Leading large data engineering teams in the age of LLMs always leads to many existential questions around the future and state of data engineering considering its current fragmented tooling ecosystem. Will it be a state of “Arcadia”, a beacon of automation, where every facet of data movement and processing is managed by precision AI driven by natural language prompts with no trace of primitive data engineering tools or laborious input used today ? Will our tools evolve to federated agents that use our input and precision to enable the AI to enhance our productivity? Whether that prophecy comes to fruition or not, remains to be seen. This is a developing story with new chapters being written but some basic ground truths will continue to hold –
- Tooling – ETL/ELT pipelines running on massive quantities of unstructured data still need to process this at scale and the infusion of LLMs will only mean that data engineers will adapt to new embedding paradigms and vector databases.
- Quality – With the current generation of LLMs prone to hallucinating at Bilbo Baggins’ levels, data quality becomes even more crucial in the context of llms as they interact with data in different ways.
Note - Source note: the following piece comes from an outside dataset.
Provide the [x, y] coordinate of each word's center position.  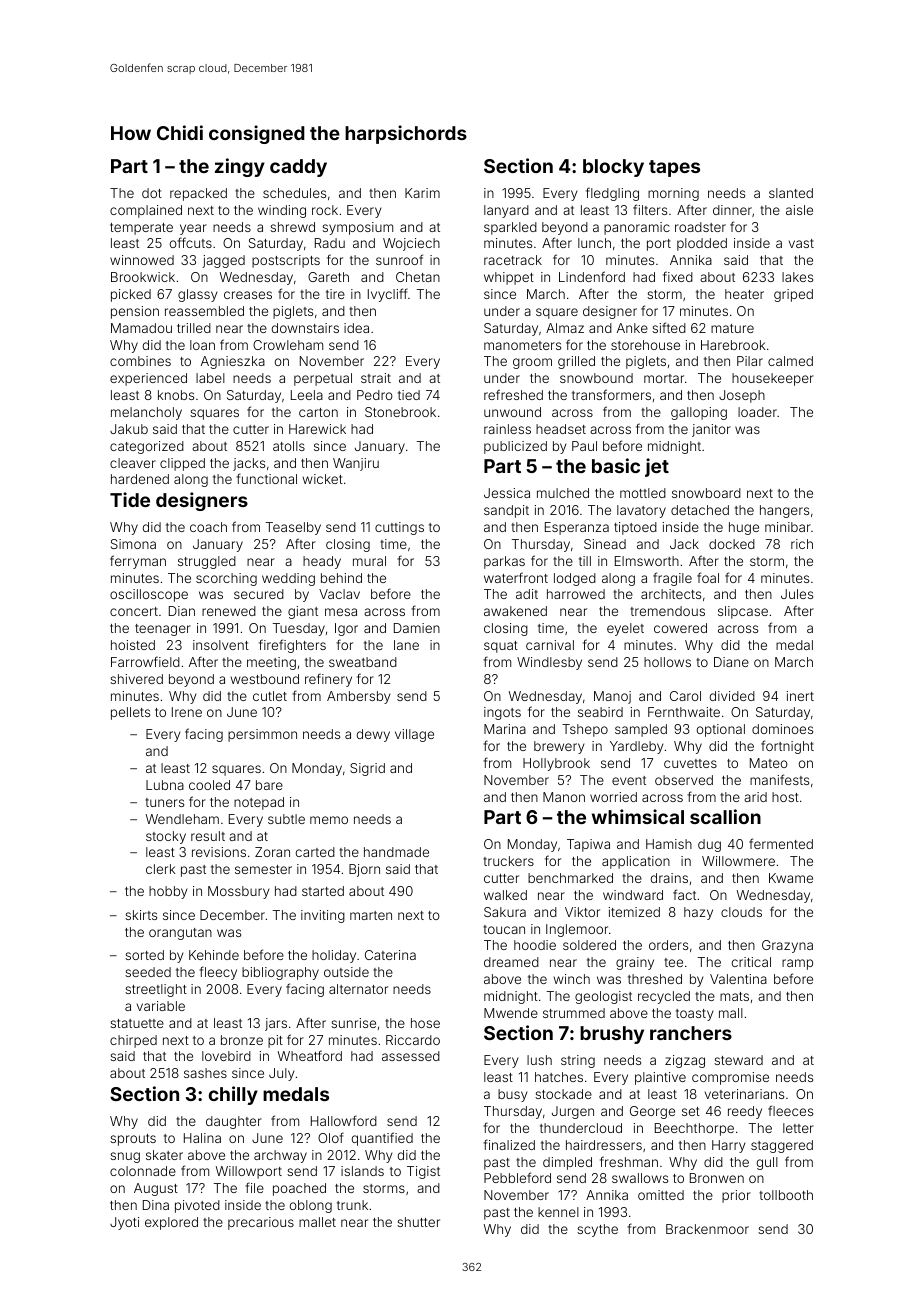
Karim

Annotation and validation of data to establish ground-truths for high quality model input is key. - Productivity and Innovation – The key driver of using LLMs for data engineers will be to solve complex problems, calculate business value of data and ensure efficiency of pipelines.
- Security – Protection of sensitive data during the inference flow as well as ensuring the output is not colored by political leanings, trends and interference patterns means technique like tokenization, encryption and differential privacy are key to implment in a data ecosystem.
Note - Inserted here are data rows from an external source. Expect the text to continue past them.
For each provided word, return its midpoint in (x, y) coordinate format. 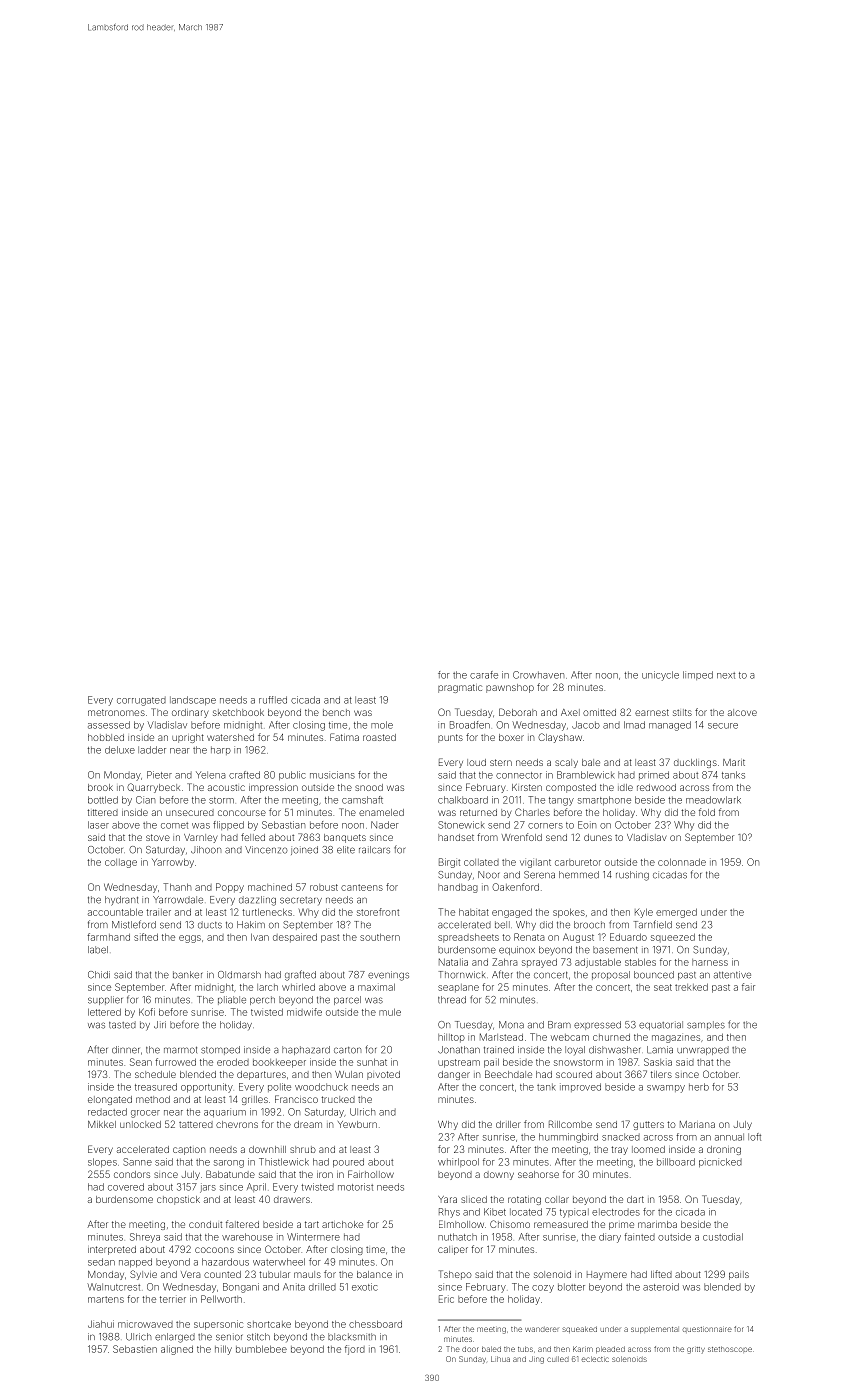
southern (380, 937)
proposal (611, 975)
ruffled (273, 700)
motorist (355, 1187)
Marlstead (501, 1037)
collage (121, 863)
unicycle (660, 676)
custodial (723, 1237)
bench (336, 712)
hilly (223, 1350)
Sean (141, 1062)
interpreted (112, 1250)
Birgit (449, 863)
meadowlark (713, 800)
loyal (575, 1050)
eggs (190, 939)
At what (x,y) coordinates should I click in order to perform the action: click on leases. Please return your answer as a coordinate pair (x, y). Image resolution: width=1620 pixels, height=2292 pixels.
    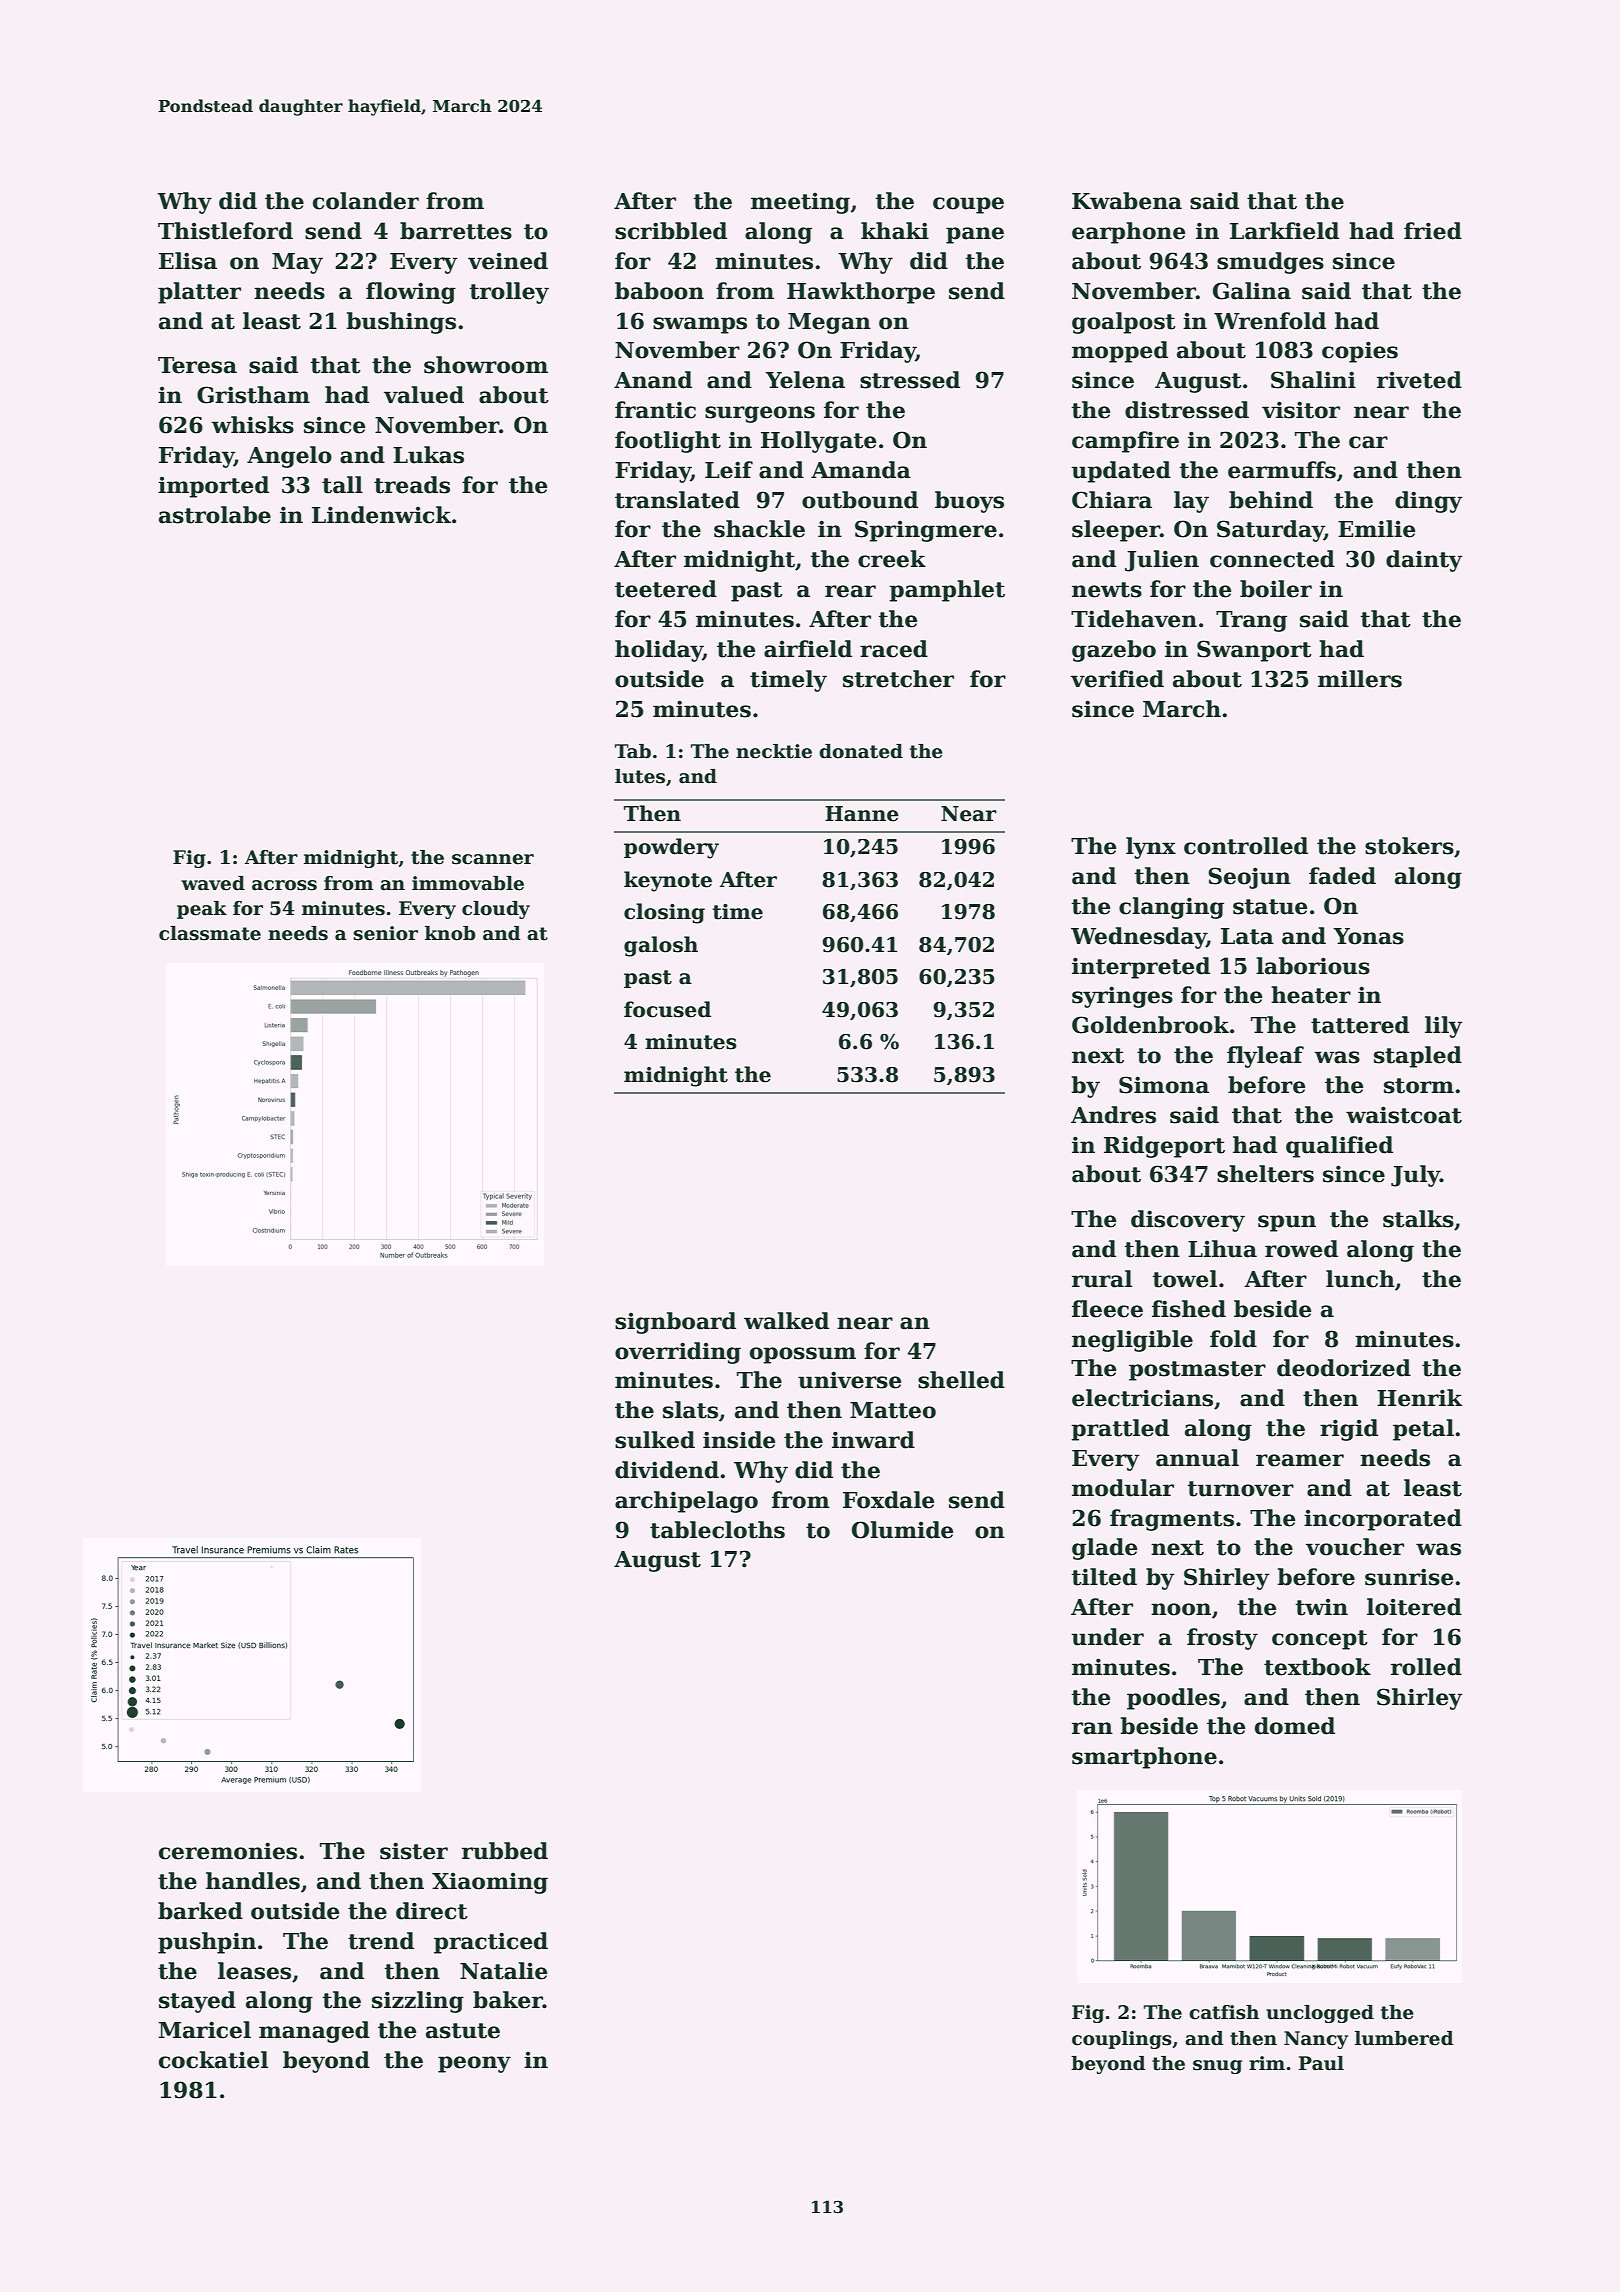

- Privacy – Privacy and data protection remain key concerns, requiring data engineers to establish clear guardrails and ensure appropriate access controls. Accessing external endpoints exposing holes in secure networks remain understandably a cause of concern especially in large organizations with non-technical leadership at the decision-making levels that may not fully grasp the adequacies/inadequacies of their environments.
- Data Harmonization – LLMs will need to be trained on multimodel information (text, images,audio, video) will lead to demand of data engineering techniques like multimodel feature engineering, entity resolution to ensure interoperability.
- Cost – Cost management is critical, as infrastructure can quickly become expensive. Massive datasets and compute intensive workloads demand scalable and performant architecture. Capital expenditure will need to be clearly established with the right forecasting of tangible returns instead of AI for the sake of AI.
- Continuous Learning – Collaboration between data engineers, AI scientists, and business stakeholders is essential for successful implementation. With the filed evolving rapidly, a continuous learning and development environment is key to maintain competitive advantage and build innovative solutions.